> [INFORMATION SUPPLIED]:
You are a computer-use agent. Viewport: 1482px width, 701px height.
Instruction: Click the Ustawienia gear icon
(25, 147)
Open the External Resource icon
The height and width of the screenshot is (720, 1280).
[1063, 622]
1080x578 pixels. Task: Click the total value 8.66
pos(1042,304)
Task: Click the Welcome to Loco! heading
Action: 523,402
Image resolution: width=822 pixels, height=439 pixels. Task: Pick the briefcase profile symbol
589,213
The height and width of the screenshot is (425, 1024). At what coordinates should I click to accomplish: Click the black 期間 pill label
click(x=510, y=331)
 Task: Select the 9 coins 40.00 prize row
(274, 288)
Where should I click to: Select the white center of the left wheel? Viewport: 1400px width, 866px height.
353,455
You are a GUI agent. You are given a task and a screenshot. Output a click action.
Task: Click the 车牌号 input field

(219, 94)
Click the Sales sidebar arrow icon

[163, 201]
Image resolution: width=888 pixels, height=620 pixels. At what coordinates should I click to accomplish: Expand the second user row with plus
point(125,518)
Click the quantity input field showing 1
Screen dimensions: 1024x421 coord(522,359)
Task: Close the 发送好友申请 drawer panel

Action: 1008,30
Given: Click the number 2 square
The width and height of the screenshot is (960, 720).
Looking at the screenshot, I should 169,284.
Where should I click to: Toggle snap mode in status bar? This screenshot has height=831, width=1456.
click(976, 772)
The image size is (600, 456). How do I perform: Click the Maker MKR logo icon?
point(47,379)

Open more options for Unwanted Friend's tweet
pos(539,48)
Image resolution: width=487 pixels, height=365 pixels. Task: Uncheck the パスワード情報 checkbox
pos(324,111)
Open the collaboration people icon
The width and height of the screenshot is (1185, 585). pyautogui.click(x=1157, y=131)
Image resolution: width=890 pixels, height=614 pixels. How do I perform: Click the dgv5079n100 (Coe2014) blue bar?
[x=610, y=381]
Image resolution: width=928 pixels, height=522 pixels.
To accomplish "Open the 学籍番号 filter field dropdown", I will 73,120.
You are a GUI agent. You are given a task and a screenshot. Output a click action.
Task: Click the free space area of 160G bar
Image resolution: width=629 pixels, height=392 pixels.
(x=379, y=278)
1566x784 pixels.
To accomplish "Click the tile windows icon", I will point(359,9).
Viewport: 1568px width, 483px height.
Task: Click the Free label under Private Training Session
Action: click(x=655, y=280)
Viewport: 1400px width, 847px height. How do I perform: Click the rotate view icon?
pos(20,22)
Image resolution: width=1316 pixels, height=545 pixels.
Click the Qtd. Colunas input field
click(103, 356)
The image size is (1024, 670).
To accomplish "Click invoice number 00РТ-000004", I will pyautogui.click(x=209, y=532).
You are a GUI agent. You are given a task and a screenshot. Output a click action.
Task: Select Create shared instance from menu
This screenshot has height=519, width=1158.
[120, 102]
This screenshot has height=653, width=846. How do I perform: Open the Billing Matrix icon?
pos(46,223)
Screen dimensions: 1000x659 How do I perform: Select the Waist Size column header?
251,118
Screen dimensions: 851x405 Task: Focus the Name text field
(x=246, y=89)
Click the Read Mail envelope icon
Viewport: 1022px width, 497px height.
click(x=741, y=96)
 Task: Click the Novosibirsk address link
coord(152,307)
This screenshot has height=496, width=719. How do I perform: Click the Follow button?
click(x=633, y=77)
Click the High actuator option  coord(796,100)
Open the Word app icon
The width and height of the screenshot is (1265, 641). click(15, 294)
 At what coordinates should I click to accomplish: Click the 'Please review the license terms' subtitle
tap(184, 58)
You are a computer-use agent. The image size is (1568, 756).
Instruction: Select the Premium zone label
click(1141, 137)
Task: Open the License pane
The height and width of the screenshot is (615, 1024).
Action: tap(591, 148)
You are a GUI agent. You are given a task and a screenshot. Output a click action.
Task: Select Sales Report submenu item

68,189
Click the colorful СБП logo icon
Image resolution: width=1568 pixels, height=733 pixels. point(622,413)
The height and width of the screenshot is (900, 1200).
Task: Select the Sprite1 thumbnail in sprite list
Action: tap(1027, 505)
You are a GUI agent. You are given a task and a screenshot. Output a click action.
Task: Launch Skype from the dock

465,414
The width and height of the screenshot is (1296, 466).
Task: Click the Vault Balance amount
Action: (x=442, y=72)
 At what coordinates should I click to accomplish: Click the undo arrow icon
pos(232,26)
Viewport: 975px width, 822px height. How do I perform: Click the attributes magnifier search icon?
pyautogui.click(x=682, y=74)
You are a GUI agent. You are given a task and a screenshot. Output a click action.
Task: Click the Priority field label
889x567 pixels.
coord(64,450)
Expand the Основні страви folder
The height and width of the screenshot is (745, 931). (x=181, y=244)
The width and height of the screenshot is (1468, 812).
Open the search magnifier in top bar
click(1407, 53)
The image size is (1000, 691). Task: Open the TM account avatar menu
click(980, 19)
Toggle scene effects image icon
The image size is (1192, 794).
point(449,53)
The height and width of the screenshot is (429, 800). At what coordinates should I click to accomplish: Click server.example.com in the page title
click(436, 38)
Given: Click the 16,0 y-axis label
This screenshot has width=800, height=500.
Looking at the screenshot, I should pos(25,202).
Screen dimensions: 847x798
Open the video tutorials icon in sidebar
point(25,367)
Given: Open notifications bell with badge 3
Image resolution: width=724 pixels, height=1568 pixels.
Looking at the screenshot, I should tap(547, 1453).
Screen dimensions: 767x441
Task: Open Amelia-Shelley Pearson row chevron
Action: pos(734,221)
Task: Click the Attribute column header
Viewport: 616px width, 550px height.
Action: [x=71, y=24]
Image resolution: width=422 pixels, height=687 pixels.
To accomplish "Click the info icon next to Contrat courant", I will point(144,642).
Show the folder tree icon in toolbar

> [EXERCISE PROMPT]: Each of the records is to be written out again exactly.

> [EXERCISE SOLUTION]:
You are a computer-use agent. Viewport: 1482px width, 701px height.
Instruction: Click the Ustawienia gear icon
(25, 147)
Open the External Resource icon
The height and width of the screenshot is (720, 1280).
[1063, 622]
1080x578 pixels. Task: Click the total value 8.66
pos(1042,304)
Task: Click the Welcome to Loco! heading
Action: 523,402
Image resolution: width=822 pixels, height=439 pixels. Task: Pick the briefcase profile symbol
589,213
The height and width of the screenshot is (425, 1024). At what coordinates should I click to accomplish: Click the black 期間 pill label
click(x=510, y=331)
 Task: Select the 9 coins 40.00 prize row
(274, 288)
Where should I click to: Select the white center of the left wheel? Viewport: 1400px width, 866px height.
353,455
You are a GUI agent. You are given a task and a screenshot. Output a click action.
Task: Click the 车牌号 input field

(219, 94)
Click the Sales sidebar arrow icon

[163, 201]
Image resolution: width=888 pixels, height=620 pixels. At what coordinates should I click to accomplish: Expand the second user row with plus
point(125,518)
Click the quantity input field showing 1
Screen dimensions: 1024x421 coord(522,359)
Task: Close the 发送好友申请 drawer panel

Action: 1008,30
Given: Click the number 2 square
The width and height of the screenshot is (960, 720).
Looking at the screenshot, I should 169,284.
Where should I click to: Toggle snap mode in status bar? This screenshot has height=831, width=1456.
click(976, 772)
The image size is (600, 456). How do I perform: Click the Maker MKR logo icon?
point(47,379)

Open more options for Unwanted Friend's tweet
pos(539,48)
Image resolution: width=487 pixels, height=365 pixels. Task: Uncheck the パスワード情報 checkbox
pos(324,111)
Open the collaboration people icon
The width and height of the screenshot is (1185, 585). pyautogui.click(x=1157, y=131)
Image resolution: width=890 pixels, height=614 pixels. How do I perform: Click the dgv5079n100 (Coe2014) blue bar?
[x=610, y=381]
Image resolution: width=928 pixels, height=522 pixels.
To accomplish "Open the 学籍番号 filter field dropdown", I will 73,120.
You are a GUI agent. You are given a task and a screenshot. Output a click action.
Task: Click the free space area of 160G bar
Image resolution: width=629 pixels, height=392 pixels.
(x=379, y=278)
1566x784 pixels.
To accomplish "Click the tile windows icon", I will point(359,9).
Viewport: 1568px width, 483px height.
Task: Click the Free label under Private Training Session
Action: click(x=655, y=280)
Viewport: 1400px width, 847px height. How do I perform: Click the rotate view icon?
pos(20,22)
Image resolution: width=1316 pixels, height=545 pixels.
Click the Qtd. Colunas input field
click(103, 356)
The image size is (1024, 670).
To accomplish "Click invoice number 00РТ-000004", I will pyautogui.click(x=209, y=532).
You are a GUI agent. You are given a task and a screenshot. Output a click action.
Task: Select Create shared instance from menu
This screenshot has height=519, width=1158.
[120, 102]
This screenshot has height=653, width=846. How do I perform: Open the Billing Matrix icon?
pos(46,223)
Screen dimensions: 1000x659 How do I perform: Select the Waist Size column header?
251,118
Screen dimensions: 851x405 Task: Focus the Name text field
(x=246, y=89)
Click the Read Mail envelope icon
Viewport: 1022px width, 497px height.
click(x=741, y=96)
 Task: Click the Novosibirsk address link
coord(152,307)
This screenshot has height=496, width=719. How do I perform: Click the Follow button?
click(x=633, y=77)
Click the High actuator option  coord(796,100)
Open the Word app icon
The width and height of the screenshot is (1265, 641). click(15, 294)
 At what coordinates should I click to accomplish: Click the 'Please review the license terms' subtitle
tap(184, 58)
You are a computer-use agent. The image size is (1568, 756).
Instruction: Select the Premium zone label
click(1141, 137)
Task: Open the License pane
The height and width of the screenshot is (615, 1024).
Action: tap(591, 148)
You are a GUI agent. You are given a task and a screenshot. Output a click action.
Task: Select Sales Report submenu item

68,189
Click the colorful СБП logo icon
Image resolution: width=1568 pixels, height=733 pixels. point(622,413)
The height and width of the screenshot is (900, 1200).
Task: Select the Sprite1 thumbnail in sprite list
Action: tap(1027, 505)
You are a GUI agent. You are given a task and a screenshot. Output a click action.
Task: Launch Skype from the dock

465,414
The width and height of the screenshot is (1296, 466).
Task: Click the Vault Balance amount
Action: (x=442, y=72)
 At what coordinates should I click to accomplish: Click the undo arrow icon
pos(232,26)
Viewport: 975px width, 822px height. How do I perform: Click the attributes magnifier search icon?
pyautogui.click(x=682, y=74)
You are a GUI agent. You are given a task and a screenshot. Output a click action.
Task: Click the Priority field label
889x567 pixels.
coord(64,450)
Expand the Основні страви folder
The height and width of the screenshot is (745, 931). (x=181, y=244)
The width and height of the screenshot is (1468, 812).
Open the search magnifier in top bar
click(1407, 53)
The image size is (1000, 691). Task: Open the TM account avatar menu
click(980, 19)
Toggle scene effects image icon
The image size is (1192, 794).
point(449,53)
The height and width of the screenshot is (429, 800). At what coordinates should I click to accomplish: Click server.example.com in the page title
click(436, 38)
Given: Click the 16,0 y-axis label
This screenshot has width=800, height=500.
Looking at the screenshot, I should pos(25,202).
Screen dimensions: 847x798
Open the video tutorials icon in sidebar
point(25,367)
Given: Open notifications bell with badge 3
Image resolution: width=724 pixels, height=1568 pixels.
Looking at the screenshot, I should tap(547, 1453).
Screen dimensions: 767x441
Task: Open Amelia-Shelley Pearson row chevron
Action: pos(734,221)
Task: Click the Attribute column header
Viewport: 616px width, 550px height.
Action: [x=71, y=24]
Image resolution: width=422 pixels, height=687 pixels.
To accomplish "Click the info icon next to Contrat courant", I will point(144,642).
Show the folder tree icon in toolbar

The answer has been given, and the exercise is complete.